Task statement >>
Carry on with the forum thread on open carry and police stops, picking up right after its final sentence.

Extract provided >>
★ ★ ★ ★ ★

Shortest version: "You don't like people carrying guns. We don't like people carrying guns. But whether we like it or not, until it gets changed it's their legal right to do so under the laws passed by the legislature, so you can't hold them any longer than it takes to check it's unloaded."

NTM

The Shadow
09-02-2011, 9:14 PM
The cops you spoke to need some serious training or your simply stirring the pot. I'd say your stirring the pot given the agencies you listed. "Open Carry" is nothing new - it has been a topic of training for well over two years for modern LEO agencies (LASO/ LAPD). You may get some rookies to say something like that during an oral board but most Cops in California are up to speed this simply because agencies don't want to get sued.

Here's the deal. Cops can stop someone to inspect a weapon who is carrying an exposed (non- concealed). They are simply allowed to ensure the weapon is not loaded (and not illegal to possess). Once the weapon is determined to be unloaded (legal), they no longer have a reason to detain you. They can, however, ask you for ID , your shoe size, your favorite football team, or your prediction of the weather - basically have a conversation with you (you dont have to sit and talk with him/her). You simple need to ask if your being detained (they should say no) and you simply walk away. They can ask you a million questions - it's a free country and we ALL enjoy the freedom of speech. On the same note, we also enjoy the right to remain silent too!

Cops can not run the serial number even if it is covered with tape. I've argued this point (refer to 537(e)) of the penal code - which clearly states it is illegal to cover a serial number. I would consider taping your serial numbers as "covering". Many "Open Carry" folks are covering the serial number simply to establish a reason file suit. I hope this changes so in fact a cop can determine if a serial number actually exists vs. being filed off.

My view is simply this. Most Cops love guns and respect the right (law abiding citizens) to bear arms - they are in the same boat as you. They simply have a job to do and sadly, many Open Carry folks are simply testing Cops to establish law suits. Cops don't want to be sued - they want to put bad guys away. If you aren't a bad guy, you probably wont be jailed.

So, exercise your right to Open Carry all you want. But please take the time to let your local law enforcement know what your doing and where at to prevent lawsuits - and more importantly, God forbid, YOU GETTING SHOT AND KILLED FOR NO REASON by a rookie.

We have several groups that conduct open carry activities in Riverside County and call dispatch when they are exercising their right (Starbucks is popular). The cops may do a drive by to ensure the safety of everyone but most of them are educated enough to know they can only ensure the weapon is unloaded - then they go on about our business of catching criminals.

★ ★ ★ ★ ★

Dataset rows
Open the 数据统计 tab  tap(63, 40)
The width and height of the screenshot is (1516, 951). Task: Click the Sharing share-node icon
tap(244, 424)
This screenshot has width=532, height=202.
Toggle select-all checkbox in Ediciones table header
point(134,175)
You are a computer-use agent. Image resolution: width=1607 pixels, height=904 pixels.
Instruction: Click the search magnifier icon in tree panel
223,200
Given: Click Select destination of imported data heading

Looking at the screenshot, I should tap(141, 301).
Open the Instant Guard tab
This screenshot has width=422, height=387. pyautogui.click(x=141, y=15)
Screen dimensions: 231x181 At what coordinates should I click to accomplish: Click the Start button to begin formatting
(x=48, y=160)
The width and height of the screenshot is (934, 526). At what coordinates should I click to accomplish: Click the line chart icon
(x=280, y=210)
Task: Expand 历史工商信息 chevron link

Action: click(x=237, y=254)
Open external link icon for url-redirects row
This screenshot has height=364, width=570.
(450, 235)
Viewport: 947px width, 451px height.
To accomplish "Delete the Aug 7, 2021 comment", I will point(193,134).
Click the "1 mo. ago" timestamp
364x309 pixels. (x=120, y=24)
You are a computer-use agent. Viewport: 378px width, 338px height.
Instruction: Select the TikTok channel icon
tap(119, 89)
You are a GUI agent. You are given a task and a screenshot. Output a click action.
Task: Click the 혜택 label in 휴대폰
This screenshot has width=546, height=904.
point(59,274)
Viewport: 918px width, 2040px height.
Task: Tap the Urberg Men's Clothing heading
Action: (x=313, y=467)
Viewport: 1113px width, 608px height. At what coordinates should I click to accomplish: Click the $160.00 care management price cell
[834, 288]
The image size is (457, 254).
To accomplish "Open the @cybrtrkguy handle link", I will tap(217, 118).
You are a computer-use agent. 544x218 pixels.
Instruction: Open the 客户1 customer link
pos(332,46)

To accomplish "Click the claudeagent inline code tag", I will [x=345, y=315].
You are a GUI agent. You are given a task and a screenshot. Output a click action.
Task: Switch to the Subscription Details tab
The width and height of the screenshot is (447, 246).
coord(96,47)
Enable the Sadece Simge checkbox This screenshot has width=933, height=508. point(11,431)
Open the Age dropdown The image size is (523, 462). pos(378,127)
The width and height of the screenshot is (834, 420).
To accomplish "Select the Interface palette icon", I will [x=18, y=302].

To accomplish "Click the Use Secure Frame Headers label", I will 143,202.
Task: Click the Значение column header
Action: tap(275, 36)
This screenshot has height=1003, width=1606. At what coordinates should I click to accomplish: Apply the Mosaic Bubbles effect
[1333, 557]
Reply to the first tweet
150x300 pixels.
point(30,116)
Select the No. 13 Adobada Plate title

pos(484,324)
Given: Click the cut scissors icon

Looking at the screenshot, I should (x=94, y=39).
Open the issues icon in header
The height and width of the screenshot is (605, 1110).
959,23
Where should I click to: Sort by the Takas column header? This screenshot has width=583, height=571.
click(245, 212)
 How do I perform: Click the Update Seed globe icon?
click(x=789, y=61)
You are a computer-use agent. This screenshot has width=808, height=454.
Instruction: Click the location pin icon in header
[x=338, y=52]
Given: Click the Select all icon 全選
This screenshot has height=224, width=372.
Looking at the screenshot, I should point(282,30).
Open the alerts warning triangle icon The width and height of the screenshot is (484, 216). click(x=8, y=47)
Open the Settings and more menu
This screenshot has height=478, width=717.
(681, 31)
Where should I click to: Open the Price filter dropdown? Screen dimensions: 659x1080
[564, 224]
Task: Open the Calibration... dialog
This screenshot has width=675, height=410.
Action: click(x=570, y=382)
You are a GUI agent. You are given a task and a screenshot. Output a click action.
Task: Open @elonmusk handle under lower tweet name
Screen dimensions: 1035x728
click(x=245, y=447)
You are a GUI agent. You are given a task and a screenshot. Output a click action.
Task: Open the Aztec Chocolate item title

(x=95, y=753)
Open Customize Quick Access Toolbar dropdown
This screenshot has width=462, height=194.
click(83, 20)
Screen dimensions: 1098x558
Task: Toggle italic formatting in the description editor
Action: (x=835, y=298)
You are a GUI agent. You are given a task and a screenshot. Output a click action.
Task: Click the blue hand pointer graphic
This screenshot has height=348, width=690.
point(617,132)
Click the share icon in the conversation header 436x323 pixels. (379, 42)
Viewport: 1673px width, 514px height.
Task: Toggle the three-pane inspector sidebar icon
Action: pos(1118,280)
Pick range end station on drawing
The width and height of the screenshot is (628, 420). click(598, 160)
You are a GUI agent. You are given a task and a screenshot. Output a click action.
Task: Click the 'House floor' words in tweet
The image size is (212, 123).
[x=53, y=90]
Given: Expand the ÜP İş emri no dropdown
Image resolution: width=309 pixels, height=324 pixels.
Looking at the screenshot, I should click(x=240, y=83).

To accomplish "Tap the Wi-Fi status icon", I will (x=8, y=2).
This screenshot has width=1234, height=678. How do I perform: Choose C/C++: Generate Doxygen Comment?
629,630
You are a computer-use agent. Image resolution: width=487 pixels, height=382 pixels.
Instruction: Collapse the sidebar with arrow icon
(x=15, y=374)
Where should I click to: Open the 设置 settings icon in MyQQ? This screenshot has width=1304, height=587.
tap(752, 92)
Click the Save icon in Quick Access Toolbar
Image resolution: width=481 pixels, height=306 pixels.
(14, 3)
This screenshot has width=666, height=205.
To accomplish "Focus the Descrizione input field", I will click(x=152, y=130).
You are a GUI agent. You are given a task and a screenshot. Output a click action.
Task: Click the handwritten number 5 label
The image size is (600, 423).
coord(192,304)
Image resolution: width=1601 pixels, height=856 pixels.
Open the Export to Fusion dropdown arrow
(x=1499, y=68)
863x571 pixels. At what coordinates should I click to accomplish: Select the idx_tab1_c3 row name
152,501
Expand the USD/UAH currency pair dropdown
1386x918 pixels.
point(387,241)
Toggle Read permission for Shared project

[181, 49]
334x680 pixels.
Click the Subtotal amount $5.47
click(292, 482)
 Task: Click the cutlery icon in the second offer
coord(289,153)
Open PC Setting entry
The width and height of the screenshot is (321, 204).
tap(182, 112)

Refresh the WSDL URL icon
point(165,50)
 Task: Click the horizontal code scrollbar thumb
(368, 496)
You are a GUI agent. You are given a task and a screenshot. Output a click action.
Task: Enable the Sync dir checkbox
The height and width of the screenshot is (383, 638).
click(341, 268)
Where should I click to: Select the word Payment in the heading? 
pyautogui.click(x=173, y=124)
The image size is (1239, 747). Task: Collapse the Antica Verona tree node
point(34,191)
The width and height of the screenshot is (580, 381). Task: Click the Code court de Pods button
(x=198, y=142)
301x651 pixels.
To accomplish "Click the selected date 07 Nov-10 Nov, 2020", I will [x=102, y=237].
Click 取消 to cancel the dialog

★ ★ ★ ★ ★

Output below >>
Check out Youtube. You'll see an Oceanside cop (former marine) deal with an open carry subject (another former marine). The cop pretty much makes the open carry subject look (probably feel) like a complete moron...

Check out You Tube. You'll see Upland cops treating two open carriers like felons.

The Shadow
09-02-2011, 9:23 PM
The CA Police Union should go to Arizona. The cops there deal with people open loaded carrying, CCW'ing, etc., all the time. They don't seem to have to issue statements about it.

That is a very good point. They have big Metro cities in Arizona right? Crime? Illegals? Every problem that every CA metro has?

As usual, California is different...

Washington State, Indiana, and Vermont are way ahead of the pack. I got an LTC in Washington 34 years ago, it cost me $15.00, and I waited 30 days to get it. For "Good Cause", the people at the Pierce County Sheriff's Office told me to simply list "Sports and Protection" as my reason for wanting the permit. A background was done to make sure I wasn't a prohibited person, and they took my finger prints. The application was two pages, and all I had to do was list my address, give my name, and date of birth. Now that's real Shall Issue.

Meplat
09-02-2011, 10:03 PM
I thought you had to serialize a home built pistol.

Those officers would have a sh** fit if they ran into me and my unlicensed, unregistered, unserialized AR pistol. I dont think they would have any idea what to do.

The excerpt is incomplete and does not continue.